> [Text passage]:
Start
As part of the Excellence Initiative of the German federal and state governments, the Cluster of Excellence MERGE – Technology Fusion for Multifunctional Lightweight Structures was funded at the university until 2017. After the additional funding expired on 31 October 2019, MERGE became a central institution of the university.

Teacher education returned to the university with the establishment of the Centre for Teacher Training in 2013 as a central institution for training elementary school teachers. In 2014, the Centre for Knowledge and Technology Transfer was founded as a central institution of Chemnitz University of Technology.

Chemnitz University of Technology successfully participated in both rounds of the Female Professors Program, which is funded by the federal and state governments. In 2019, the university participated in the Female Professors Program for the third time and was the only university in Saxony to receive the "Equality Excellent" rating.

Since April 2019, the university has received funding from the program WIR! – Change through Innovation in the Region. Up to 15 million euros are available for the two joint projects – Smart Rail Connectivity-Campus and SmartERZ. The aim of the Smart Rail Connectivity-Campus is to establish a research campus in Annaberg-Buchholz for research into autonomous train traffic.

Also in 2019, Chemnitz University of Technology received the Award for University Communication for its overall communicative concept and its advocacy against violence and xenophobia following the racist riots in Chemnitz in 2018.
End
> [Dataset section]:
Start
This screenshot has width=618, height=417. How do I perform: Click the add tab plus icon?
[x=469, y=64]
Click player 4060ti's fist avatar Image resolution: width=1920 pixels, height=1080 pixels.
End
> [Objective 1]: Repeat the passage on Chemnitz University of Technology word for word, between "As part of the" and "of the university.", inclusive.
> [Objective 2]: Carry on the passage about Chemnitz University of Technology, starting right after its last sentence.

> [Written answer 1]:
As part of the Excellence Initiative of the German federal and state governments, the Cluster of Excellence MERGE – Technology Fusion for Multifunctional Lightweight Structures was funded at the university until 2017. After the additional funding expired on 31 October 2019, MERGE became a central institution of the university.

> [Written answer 2]:
==Organization and Administration==

===Faculties===
The university is organised into the following eight faculties:
- Faculty of Computer Science
- Faculty of Economics and Business Administration
- Faculty of Electrical Engineering and Information Technology
- Faculty of Mathematics
- Faculty of Mechanical Engineering
- Faculty of Natural Sciences
- Faculty of Humanities
- Faculty of Behavioural and Social Sciences

=== Central Institutions ===

- Cluster of Excellence MERGE
- Saxony's Centre for Teaching and Learning
- University Library
- Foreign Language Centre
- Internationales Universitätszentrum
- Centre for Young Scientists
- Centre for Knowledge and Technology Transfer
- Research Centre MAIN
- International Office
- University Computer Centre
- Centre for Teacher Training
- Centre for Sports and Health Promotion

=== An-Institutes ===

- Cetex Institute for Textile and Processing Machines gemeinnützige GmbH
- Institute of Mechatronics e.V.
- Saxony Textile Research Institute e.V.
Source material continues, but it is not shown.